The lawsuit also claims that while attendees were told the free program was developed in conjunction with Anne Arundel Community College, all classes and course materials originated with Maryland Live and all teachers were casino employees.
“This was not a situation where they were training people for a career in casino dealing,” said Steven M. Lubar of The Law Offices of Peter T. Nicholl in Baltimore.
In a statement, Maryland Live denied all of the allegations in the lawsuit.
“The suit is wholly without merit and we intend to fight against these baseless claims vigorously,” the casino said.
AACC, which is not a defendant in the lawsuit, continues to offers casino-dealer training that prepares students for “immediate employment” in any of the state’s casinos. A spokesman for the college declined to comment on the litigation.
Maryland voters approved the expansion of table games to the state’s casinos in the fall of 2012. Maryland Live opened in July 2012 with only slot machines, although company officials said at the time the casino was prepared to accommodate table games, which debuted in spring 2013.
The dealer school opened in January 2013 in space at Marley Station Mall and taught trainees about blackjack, craps, roulette and baccarat. The lawsuit alleges trainees had “absolutely no contact with professors or any staff from AACC.”
Maryland Live also set up a temporary human resources office next to the school to help ensure the trainees could begin working immediately after completing the program, according to the lawsuit.
Lubar said he did not find another example of a dealer school in researching the lawsuit and that the casino eventually found more experienced dealers to work at Maryland Live.

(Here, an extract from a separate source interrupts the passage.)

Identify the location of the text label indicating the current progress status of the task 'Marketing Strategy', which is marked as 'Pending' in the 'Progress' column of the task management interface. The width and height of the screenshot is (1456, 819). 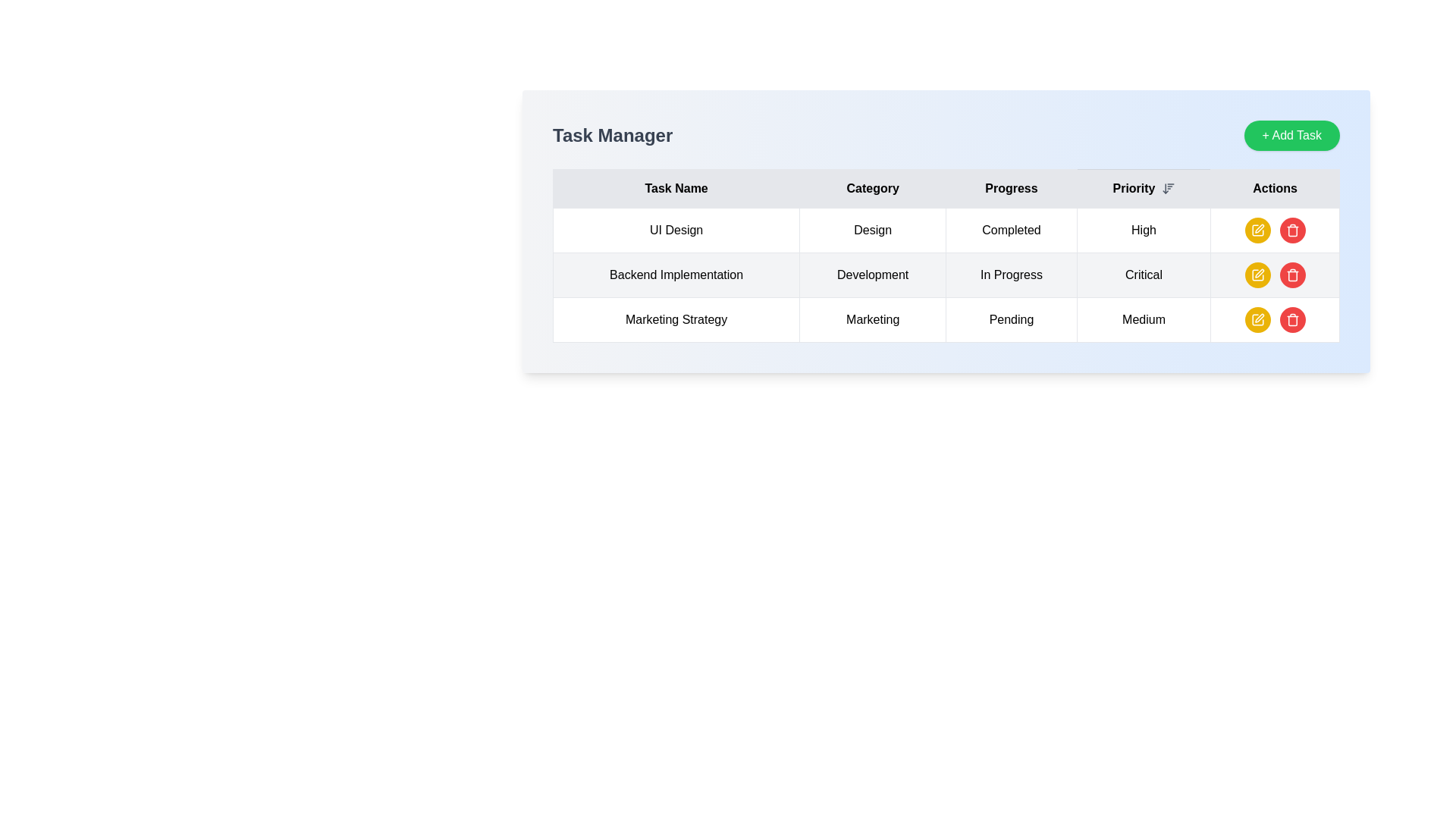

“Our assumption is that [the school] was set up this way because of an immediate need for people,” he said.
Students also had to fill out W-2 forms and undergo background checks during the training course, the lawsuit alleges. One of the named plaintiffs in the suit was disqualified from the school based on her background check, Lubar said.
“If it was an extended training program through Anne Arundel Community College, it wouldn’t matter if they qualified for working at Maryland Live,” he said.
Trainees were only paid for the final two days of training, receiving the minimum hourly wage for attendance, according to the lawsuit. Lubar said he did not know why trainees were paid for those days.
The lawsuit seeks unspecified damages for violations of the federal Fair Labor Standards Act and Maryland Wage Payment Collection Act. Dealer school attendees were required to attend classes for four hours a day, five days a week, but they often stayed more than 20 hours a week because of “numerous delays that can be attributed to the Maryland Live” staff, according to the complaint.
The case is Harbourt, et al., v. PPE Casino Resorts Maryland LLC, USDMD No. 1:14-cv-03211-CCB.